3 Ways to Have Success at the Dog Park

Dog parks are a great resource for dog owners. Having access to an area where you can let your dog run off leash, get some energy out, and socialize with other dogs can be invaluable when it comes to training and learning manners. While there are many benefits to dog parks, it’s important to use this time correctly to avoid teaching your dog bad habits. We will go over some tips on picking the best dog park for your needs, as well as etiquette and training ideas to make the trip as successful as possible!

What you should look for in a dog park

If you live in the city, look for a dog park with a sturdy fence (at least 4 feet tall). There should be a double-gated entrance, which helps prevent a dog from slipping out of the gate and running away. Check if there is a water source, and if there isn’t one, make sure to bring plenty of water. Some dog parks have natural barriers in lieu of a fence. If this is the case, know the area well and make sure to keep a close eye on your dog. Dog parks are sometimes divided into two areas- one for smaller dogs and one for larger dogs. This is a great and safe option for anyone with a smaller dog that might get scared of larger dogs.

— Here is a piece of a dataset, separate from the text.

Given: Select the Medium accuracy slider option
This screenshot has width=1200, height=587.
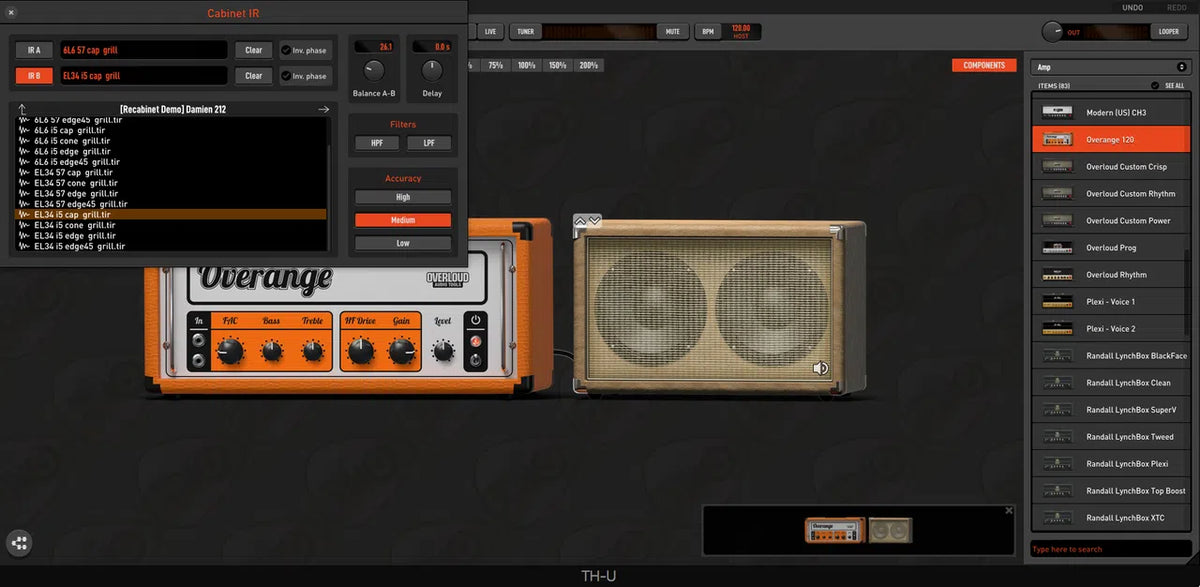Looking at the screenshot, I should coord(402,219).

During your first visit to a dog park, do a good once-over and look for anything that could be potentially dangerous. If there is fencing, does it look maintained and sturdy? Is there trash in the area? If you live in a more rural area, keep in mind there may be wildlife or snakes to keep an eye out for.

Dog park etiquette

Just because it’s a dog park does not mean it’s a free for all. We all want our dogs to have a good experience, and no one likes getting jumped on or having to manage someone else's dog. Look for engaged owners who recall often and keep an eye on their dog. Proper play is very important when it comes to socializing in dog parks. A dog that is too rough can not only cause a fight, but can make other dogs fearful going forward.

When dogs play together, it’s important to keep an eye on their body language. You want them to have loose body language, like wagging tails and trading roles. You will see this often when they play chase and roll around on the ground. Keep in mind that just because someone’s dog is a “rough player” doesn't mean your dog has to be subjected to it. You can simply move on to a different part of the park.

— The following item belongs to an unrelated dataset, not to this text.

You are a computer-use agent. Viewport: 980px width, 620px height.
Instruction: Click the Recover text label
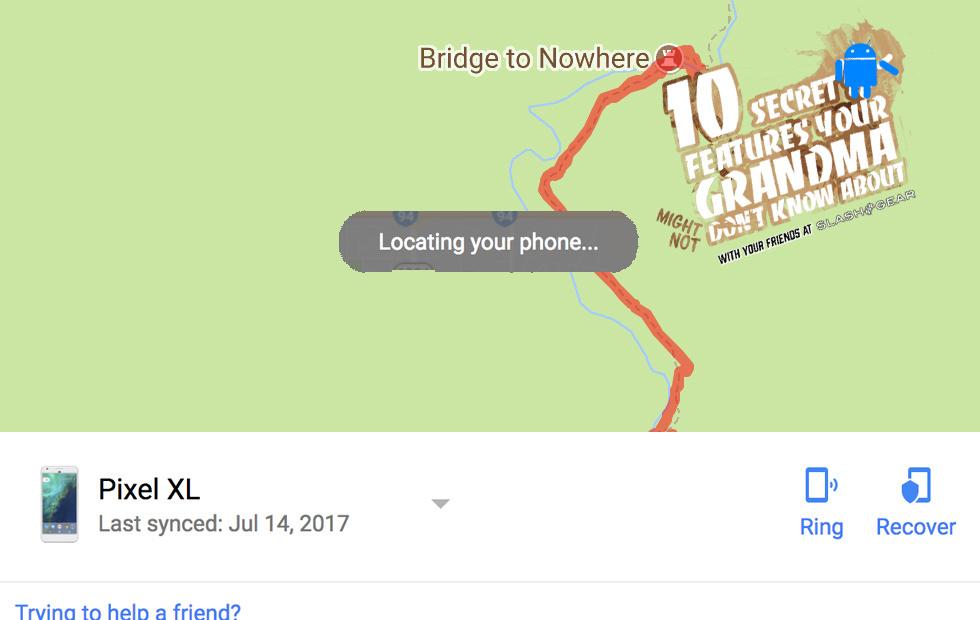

Make sure you pick up after your dog. Keeping dog parks clean not only makes your experience better, it also helps keep the dogs healthy and happy.

Training practice at the dog park

A trip to the dog park is the perfect time for little training sessions. Keep a handful of Zuke’s Mini Naturals or a Z-Filet in your pocket, but be careful when bringing treats to the dog park. It’s always best to ask nearby owners first before presenting food. Some dogs may guard any food or treats, regardless of whether it comes from their owner or someone else.

Training exercises you can work on at the dog park include:

- Recall when surrounded by distractions.
- Proper play. If you see something you’re not ok with, interrupt the play and give your dog a few minutes to chill out before letting them play again.
- Meeting new people with proper manners.
- Entering and exiting the dog park politely on leash. Calm your dog down before taking them off leash. This will help them learn that calm – not frantic – behavior gets them off leash.